“Asleep and doin’ well, ma’am. At least I should say so, and I peeked at him the last thing before I started.”

“Where is he?”

“In the little hospital over yonder. Camp warn’t no place for him, and I fetched him here as the nighest, and the best thing I could do for him.”

“How is he wounded?”

“Shot in the shoulder, side, and arm.”

“Dangerously you said?”

“No, ma’am, that warn’t and ain’t my opinion. The sergeant sent that telegram, and I think he done wrong. The Captain is hit pretty bad; but it ain’t by no means desperate accordin’ to my way of thinkin’,” replied the hopeful Wilkins, who seemed mercifully gifted with an unusual flow of language.

“Thank heaven!

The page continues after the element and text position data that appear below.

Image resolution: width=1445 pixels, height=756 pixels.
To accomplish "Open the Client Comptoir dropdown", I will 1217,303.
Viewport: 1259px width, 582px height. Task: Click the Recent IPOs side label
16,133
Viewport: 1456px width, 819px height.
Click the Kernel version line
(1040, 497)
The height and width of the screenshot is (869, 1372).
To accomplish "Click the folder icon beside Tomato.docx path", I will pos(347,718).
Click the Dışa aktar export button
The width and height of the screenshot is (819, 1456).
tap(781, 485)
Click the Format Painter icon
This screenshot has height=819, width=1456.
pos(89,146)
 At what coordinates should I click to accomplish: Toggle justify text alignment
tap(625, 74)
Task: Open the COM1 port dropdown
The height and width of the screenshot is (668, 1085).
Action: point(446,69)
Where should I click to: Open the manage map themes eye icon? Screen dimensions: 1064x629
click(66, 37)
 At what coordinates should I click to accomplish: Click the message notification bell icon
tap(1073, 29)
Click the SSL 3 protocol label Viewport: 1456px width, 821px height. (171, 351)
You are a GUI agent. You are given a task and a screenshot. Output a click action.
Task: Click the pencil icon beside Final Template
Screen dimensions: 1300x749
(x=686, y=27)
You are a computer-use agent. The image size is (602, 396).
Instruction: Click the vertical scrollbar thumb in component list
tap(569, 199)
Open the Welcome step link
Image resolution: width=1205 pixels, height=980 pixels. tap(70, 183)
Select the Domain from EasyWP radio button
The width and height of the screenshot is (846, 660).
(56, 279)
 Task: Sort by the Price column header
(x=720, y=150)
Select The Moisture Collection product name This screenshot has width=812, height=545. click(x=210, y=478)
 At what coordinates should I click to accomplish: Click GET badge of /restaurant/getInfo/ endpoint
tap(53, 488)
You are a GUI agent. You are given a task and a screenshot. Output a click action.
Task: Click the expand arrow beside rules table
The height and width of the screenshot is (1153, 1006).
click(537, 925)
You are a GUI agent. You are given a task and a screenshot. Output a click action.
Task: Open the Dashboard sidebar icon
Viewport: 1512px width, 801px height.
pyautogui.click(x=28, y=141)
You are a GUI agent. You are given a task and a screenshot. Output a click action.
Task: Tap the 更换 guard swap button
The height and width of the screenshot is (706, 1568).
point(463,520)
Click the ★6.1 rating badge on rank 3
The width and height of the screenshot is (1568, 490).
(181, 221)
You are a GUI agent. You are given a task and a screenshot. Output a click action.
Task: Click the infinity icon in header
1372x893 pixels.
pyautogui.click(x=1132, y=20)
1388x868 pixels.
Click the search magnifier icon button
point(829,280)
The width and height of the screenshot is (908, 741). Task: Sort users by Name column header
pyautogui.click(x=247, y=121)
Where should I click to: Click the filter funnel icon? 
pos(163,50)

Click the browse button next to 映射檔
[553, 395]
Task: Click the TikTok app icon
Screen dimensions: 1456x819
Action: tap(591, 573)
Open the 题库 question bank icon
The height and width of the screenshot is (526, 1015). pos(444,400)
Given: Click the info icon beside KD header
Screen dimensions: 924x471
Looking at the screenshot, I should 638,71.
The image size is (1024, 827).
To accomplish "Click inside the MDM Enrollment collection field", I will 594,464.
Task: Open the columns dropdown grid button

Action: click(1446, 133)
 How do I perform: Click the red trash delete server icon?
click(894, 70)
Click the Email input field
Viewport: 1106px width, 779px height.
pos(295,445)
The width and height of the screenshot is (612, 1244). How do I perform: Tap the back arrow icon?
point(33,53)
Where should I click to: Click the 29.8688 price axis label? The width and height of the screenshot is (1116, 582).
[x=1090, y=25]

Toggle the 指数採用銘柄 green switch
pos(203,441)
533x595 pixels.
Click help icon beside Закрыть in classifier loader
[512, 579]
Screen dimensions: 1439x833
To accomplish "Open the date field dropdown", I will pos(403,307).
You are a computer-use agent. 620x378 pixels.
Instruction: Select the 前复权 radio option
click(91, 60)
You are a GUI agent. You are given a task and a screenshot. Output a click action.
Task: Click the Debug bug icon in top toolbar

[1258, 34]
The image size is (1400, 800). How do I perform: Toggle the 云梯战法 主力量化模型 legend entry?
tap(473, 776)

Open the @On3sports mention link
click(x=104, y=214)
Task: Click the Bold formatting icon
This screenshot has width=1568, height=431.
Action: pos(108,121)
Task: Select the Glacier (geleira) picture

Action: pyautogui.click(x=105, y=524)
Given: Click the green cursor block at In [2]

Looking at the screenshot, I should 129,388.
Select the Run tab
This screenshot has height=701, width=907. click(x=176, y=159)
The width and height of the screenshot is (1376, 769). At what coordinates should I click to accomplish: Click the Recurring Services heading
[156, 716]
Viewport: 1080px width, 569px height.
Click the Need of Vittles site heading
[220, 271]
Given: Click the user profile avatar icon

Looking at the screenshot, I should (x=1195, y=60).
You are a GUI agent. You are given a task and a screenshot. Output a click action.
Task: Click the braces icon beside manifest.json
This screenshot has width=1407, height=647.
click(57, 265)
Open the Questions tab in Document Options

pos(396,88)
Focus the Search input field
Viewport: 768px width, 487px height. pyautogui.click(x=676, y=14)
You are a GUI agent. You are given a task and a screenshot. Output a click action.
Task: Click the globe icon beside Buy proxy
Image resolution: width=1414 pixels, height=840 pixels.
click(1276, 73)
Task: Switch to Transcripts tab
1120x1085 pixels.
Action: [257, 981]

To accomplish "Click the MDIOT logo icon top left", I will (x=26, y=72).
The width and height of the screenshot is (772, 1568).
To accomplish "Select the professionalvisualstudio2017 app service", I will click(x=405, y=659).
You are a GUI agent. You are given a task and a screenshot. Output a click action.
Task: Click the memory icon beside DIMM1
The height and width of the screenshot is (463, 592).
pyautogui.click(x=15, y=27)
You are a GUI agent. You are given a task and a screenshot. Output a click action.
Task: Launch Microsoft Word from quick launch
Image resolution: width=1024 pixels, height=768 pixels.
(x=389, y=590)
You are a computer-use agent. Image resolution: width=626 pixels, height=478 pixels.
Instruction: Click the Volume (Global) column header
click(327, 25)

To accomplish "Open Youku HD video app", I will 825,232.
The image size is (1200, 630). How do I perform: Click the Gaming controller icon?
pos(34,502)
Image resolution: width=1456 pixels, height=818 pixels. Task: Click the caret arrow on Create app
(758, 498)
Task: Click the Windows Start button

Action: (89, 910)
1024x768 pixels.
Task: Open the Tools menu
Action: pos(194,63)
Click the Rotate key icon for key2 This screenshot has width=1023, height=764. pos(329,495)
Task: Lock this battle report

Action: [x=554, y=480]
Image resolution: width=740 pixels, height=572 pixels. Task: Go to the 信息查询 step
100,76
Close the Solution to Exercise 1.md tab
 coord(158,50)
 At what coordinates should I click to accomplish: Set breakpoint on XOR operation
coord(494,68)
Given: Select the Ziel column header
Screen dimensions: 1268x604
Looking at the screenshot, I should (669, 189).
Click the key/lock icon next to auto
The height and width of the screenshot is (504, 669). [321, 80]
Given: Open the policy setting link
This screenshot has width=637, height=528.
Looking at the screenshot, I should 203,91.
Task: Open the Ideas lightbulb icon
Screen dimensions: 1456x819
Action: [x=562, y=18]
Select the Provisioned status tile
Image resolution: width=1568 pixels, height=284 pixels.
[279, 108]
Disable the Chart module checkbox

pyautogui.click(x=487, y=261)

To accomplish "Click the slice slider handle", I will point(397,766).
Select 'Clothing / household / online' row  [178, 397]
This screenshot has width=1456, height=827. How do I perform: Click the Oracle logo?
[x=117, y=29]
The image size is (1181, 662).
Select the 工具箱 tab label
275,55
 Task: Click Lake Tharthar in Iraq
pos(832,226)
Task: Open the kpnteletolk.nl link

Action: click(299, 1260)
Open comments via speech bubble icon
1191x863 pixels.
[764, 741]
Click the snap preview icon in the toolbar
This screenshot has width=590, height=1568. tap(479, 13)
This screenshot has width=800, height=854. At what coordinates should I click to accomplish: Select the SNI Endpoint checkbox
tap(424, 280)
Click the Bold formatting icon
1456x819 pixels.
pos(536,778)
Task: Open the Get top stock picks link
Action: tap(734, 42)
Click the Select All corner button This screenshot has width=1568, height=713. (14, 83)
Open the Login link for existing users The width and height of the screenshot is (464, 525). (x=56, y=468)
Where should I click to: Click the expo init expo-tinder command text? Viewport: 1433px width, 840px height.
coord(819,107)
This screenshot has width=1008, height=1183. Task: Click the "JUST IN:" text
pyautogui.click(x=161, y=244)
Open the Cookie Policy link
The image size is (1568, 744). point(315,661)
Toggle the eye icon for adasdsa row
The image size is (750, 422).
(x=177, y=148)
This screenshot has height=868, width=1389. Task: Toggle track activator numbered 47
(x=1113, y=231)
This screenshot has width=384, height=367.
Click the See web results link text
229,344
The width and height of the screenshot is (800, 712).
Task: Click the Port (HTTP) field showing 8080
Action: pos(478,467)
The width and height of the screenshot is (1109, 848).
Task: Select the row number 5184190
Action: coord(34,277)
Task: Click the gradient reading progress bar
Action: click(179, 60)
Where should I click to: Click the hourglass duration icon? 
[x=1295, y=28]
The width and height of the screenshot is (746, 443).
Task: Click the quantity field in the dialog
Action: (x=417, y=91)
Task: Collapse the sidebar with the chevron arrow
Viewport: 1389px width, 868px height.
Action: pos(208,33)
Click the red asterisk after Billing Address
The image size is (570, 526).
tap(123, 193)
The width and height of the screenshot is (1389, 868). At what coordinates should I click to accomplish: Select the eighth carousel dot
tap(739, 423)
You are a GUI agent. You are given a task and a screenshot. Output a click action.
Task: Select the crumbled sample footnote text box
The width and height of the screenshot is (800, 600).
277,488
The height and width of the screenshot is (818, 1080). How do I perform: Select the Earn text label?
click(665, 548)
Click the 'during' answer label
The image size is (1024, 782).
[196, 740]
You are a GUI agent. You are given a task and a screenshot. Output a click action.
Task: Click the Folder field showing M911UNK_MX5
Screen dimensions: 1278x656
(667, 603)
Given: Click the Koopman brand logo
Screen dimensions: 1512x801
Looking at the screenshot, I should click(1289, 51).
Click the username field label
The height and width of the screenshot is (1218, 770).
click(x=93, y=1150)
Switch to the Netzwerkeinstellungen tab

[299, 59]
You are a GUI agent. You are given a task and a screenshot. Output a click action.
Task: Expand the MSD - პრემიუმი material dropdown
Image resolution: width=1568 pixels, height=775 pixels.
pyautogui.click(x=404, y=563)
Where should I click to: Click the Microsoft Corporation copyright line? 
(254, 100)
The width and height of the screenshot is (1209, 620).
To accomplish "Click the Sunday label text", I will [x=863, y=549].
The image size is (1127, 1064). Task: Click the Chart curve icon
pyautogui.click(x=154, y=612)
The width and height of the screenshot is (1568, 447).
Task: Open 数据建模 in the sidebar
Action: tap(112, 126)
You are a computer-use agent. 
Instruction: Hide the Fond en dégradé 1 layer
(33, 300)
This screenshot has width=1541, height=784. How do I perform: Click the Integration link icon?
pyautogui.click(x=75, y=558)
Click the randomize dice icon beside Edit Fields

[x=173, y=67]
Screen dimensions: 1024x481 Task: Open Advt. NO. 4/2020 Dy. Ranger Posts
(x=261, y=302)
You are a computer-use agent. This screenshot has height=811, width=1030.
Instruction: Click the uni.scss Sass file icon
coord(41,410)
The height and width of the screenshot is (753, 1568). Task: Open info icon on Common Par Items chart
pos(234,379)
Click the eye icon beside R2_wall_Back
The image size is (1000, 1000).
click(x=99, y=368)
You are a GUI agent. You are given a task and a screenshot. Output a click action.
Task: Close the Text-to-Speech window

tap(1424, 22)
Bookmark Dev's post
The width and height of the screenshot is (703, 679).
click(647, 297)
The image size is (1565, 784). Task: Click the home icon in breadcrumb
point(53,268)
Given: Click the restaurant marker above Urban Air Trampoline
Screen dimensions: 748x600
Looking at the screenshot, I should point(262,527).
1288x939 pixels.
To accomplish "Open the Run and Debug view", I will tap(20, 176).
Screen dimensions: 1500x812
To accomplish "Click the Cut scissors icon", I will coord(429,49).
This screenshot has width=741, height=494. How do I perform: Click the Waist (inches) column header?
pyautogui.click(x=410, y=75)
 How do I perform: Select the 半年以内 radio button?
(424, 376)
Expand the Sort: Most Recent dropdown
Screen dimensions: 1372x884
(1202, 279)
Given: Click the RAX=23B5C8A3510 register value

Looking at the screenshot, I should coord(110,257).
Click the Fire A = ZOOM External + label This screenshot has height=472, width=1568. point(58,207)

Now go on and tell me all about it as fast as you can,” commanded Christie, walking along the rough road so rapidly that Private Wilkins would have been distressed both in wind and limb if discipline and hardship had not done much for him.

“Well, you see we’ve been skirmishin’ round here for a week, for the woods are full of rebs waitin’ to surprise some commissary stores that’s expected along. Contrabands is always comin’ into camp, and we do the best we can for the poor devils, and send ’em along where they’ll be safe. Yesterday four women and a boy come: about as desperate a lot as I ever see; for they’d been two days and a night in the big swamp, wadin’ up to their waists in mud and water, with nothin’ to eat, and babies on their backs all the way. Every woman had a child, one dead, but she’d fetched it, ‘so it might be buried free,’ the poor soul said.”

Mr. Wilkins stopped an instant as if for breath, but the thought of his own “little chaps” filled his heart with pity for that bereaved mother; and he understood now why decent men were willing to be shot and starved for “the confounded niggers,” as he once called them.